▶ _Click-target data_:
╭──

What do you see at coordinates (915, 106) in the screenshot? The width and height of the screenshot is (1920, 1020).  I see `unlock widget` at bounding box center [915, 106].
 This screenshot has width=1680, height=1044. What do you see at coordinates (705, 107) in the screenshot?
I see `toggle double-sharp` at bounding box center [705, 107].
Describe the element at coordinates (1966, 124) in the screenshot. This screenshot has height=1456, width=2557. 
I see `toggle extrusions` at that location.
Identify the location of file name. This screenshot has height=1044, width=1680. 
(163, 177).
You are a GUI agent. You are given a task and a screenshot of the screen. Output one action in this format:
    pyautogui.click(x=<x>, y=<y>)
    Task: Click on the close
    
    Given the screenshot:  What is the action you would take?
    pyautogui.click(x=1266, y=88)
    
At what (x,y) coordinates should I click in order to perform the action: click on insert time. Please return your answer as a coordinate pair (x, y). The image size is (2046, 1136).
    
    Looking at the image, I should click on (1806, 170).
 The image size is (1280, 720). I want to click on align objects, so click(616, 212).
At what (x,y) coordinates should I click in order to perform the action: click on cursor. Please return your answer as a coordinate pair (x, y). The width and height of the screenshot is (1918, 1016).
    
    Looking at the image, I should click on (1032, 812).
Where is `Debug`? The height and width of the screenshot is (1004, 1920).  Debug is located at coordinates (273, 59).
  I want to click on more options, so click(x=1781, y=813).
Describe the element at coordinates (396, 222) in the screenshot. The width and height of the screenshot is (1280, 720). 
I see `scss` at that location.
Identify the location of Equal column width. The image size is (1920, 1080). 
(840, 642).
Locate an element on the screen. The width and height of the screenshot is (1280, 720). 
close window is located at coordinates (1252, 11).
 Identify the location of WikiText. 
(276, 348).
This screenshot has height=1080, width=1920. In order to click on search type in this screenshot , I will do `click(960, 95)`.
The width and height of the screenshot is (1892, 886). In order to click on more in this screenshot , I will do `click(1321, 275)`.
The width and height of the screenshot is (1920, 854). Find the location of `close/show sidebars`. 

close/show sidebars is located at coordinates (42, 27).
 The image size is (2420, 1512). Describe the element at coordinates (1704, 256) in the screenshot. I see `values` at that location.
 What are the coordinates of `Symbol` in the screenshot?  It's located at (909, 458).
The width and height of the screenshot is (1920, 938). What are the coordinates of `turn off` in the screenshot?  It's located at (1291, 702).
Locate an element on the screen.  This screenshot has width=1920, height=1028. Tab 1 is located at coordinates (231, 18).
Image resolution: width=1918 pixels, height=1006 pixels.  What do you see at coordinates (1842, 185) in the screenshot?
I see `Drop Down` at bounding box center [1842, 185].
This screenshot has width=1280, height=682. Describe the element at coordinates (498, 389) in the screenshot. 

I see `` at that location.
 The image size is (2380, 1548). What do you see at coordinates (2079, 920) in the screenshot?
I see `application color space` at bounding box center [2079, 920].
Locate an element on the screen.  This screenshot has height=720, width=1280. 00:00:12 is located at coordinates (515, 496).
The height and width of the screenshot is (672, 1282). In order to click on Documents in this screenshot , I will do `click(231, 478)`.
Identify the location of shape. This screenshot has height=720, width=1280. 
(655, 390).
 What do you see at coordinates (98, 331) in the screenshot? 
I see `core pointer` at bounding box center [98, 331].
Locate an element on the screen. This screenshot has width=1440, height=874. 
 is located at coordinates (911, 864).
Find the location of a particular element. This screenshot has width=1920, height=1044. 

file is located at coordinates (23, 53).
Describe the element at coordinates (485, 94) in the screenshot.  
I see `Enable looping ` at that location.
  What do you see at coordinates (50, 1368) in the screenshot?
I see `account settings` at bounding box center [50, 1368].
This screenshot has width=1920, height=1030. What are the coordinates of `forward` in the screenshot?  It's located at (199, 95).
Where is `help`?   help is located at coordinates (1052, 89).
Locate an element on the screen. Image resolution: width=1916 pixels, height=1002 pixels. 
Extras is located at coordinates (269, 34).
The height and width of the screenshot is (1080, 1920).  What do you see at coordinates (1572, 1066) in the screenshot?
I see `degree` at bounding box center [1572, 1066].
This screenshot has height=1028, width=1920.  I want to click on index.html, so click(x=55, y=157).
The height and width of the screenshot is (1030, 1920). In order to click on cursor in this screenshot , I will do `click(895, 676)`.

╰──

▶ _What this task involves_:
Turn every line of the listing above into a numbered list, omitting any blank lines.

▶ _Response for this exercise_:
1. What do you see at coordinates (915, 106) in the screenshot? The width and height of the screenshot is (1920, 1020).  I see `unlock widget` at bounding box center [915, 106].
2.  This screenshot has width=1680, height=1044. What do you see at coordinates (705, 107) in the screenshot?
3. I see `toggle double-sharp` at bounding box center [705, 107].
4. Describe the element at coordinates (1966, 124) in the screenshot. This screenshot has height=1456, width=2557. 
5. I see `toggle extrusions` at that location.
6. Identify the location of file name. This screenshot has height=1044, width=1680. 
7. (163, 177).
8. You are a GUI agent. You are given a task and a screenshot of the screen. Output one action in this format:
9.     pyautogui.click(x=<x>, y=<y>)
10.     Task: Click on the close
11.     Given the screenshot:  What is the action you would take?
12.     pyautogui.click(x=1266, y=88)
13. At what (x,y) coordinates should I click in order to perform the action: click on insert time. Please return your answer as a coordinate pair (x, y). The image size is (2046, 1136).
14.     Looking at the image, I should click on (1806, 170).
15.  The image size is (1280, 720). I want to click on align objects, so click(616, 212).
16. At what (x,y) coordinates should I click in order to perform the action: click on cursor. Please return your answer as a coordinate pair (x, y). The width and height of the screenshot is (1918, 1016).
17.     Looking at the image, I should click on (1032, 812).
18. Where is `Debug`? The height and width of the screenshot is (1004, 1920).  Debug is located at coordinates (273, 59).
19.   I want to click on more options, so click(x=1781, y=813).
20. Describe the element at coordinates (396, 222) in the screenshot. The width and height of the screenshot is (1280, 720). 
21. I see `scss` at that location.
22. Identify the location of Equal column width. The image size is (1920, 1080). 
23. (840, 642).
24. Locate an element on the screen. The width and height of the screenshot is (1280, 720). 
25. close window is located at coordinates (1252, 11).
26.  Identify the location of WikiText. 
27. (276, 348).
28. This screenshot has height=1080, width=1920. In order to click on search type in this screenshot , I will do `click(960, 95)`.
29. The width and height of the screenshot is (1892, 886). In order to click on more in this screenshot , I will do `click(1321, 275)`.
30. The width and height of the screenshot is (1920, 854). Find the location of `close/show sidebars`. 
31. close/show sidebars is located at coordinates (42, 27).
32.  The image size is (2420, 1512). Describe the element at coordinates (1704, 256) in the screenshot. I see `values` at that location.
33.  What are the coordinates of `Symbol` in the screenshot?  It's located at (909, 458).
34. The width and height of the screenshot is (1920, 938). What are the coordinates of `turn off` in the screenshot?  It's located at (1291, 702).
35. Locate an element on the screen.  This screenshot has width=1920, height=1028. Tab 1 is located at coordinates (231, 18).
36. Image resolution: width=1918 pixels, height=1006 pixels.  What do you see at coordinates (1842, 185) in the screenshot?
37. I see `Drop Down` at bounding box center [1842, 185].
38. This screenshot has width=1280, height=682. Describe the element at coordinates (498, 389) in the screenshot. 
39. I see `` at that location.
40.  The image size is (2380, 1548). What do you see at coordinates (2079, 920) in the screenshot?
41. I see `application color space` at bounding box center [2079, 920].
42. Locate an element on the screen.  This screenshot has height=720, width=1280. 00:00:12 is located at coordinates (515, 496).
43. The height and width of the screenshot is (672, 1282). In order to click on Documents in this screenshot , I will do `click(231, 478)`.
44. Identify the location of shape. This screenshot has height=720, width=1280. 
45. (655, 390).
46.  What do you see at coordinates (98, 331) in the screenshot? 
47. I see `core pointer` at bounding box center [98, 331].
48. Locate an element on the screen. This screenshot has width=1440, height=874. 
49.  is located at coordinates (911, 864).
50. Find the location of a particular element. This screenshot has width=1920, height=1044. 
51. file is located at coordinates (23, 53).
52. Describe the element at coordinates (485, 94) in the screenshot.  
53. I see `Enable looping ` at that location.
54.   What do you see at coordinates (50, 1368) in the screenshot?
55. I see `account settings` at bounding box center [50, 1368].
56. This screenshot has width=1920, height=1030. What are the coordinates of `forward` in the screenshot?  It's located at (199, 95).
57. Where is `help`?   help is located at coordinates (1052, 89).
58. Locate an element on the screen. Image resolution: width=1916 pixels, height=1002 pixels. 
59. Extras is located at coordinates (269, 34).
60. The height and width of the screenshot is (1080, 1920).  What do you see at coordinates (1572, 1066) in the screenshot?
61. I see `degree` at bounding box center [1572, 1066].
62. This screenshot has height=1028, width=1920.  I want to click on index.html, so click(x=55, y=157).
63. The height and width of the screenshot is (1030, 1920). In order to click on cursor in this screenshot , I will do `click(895, 676)`.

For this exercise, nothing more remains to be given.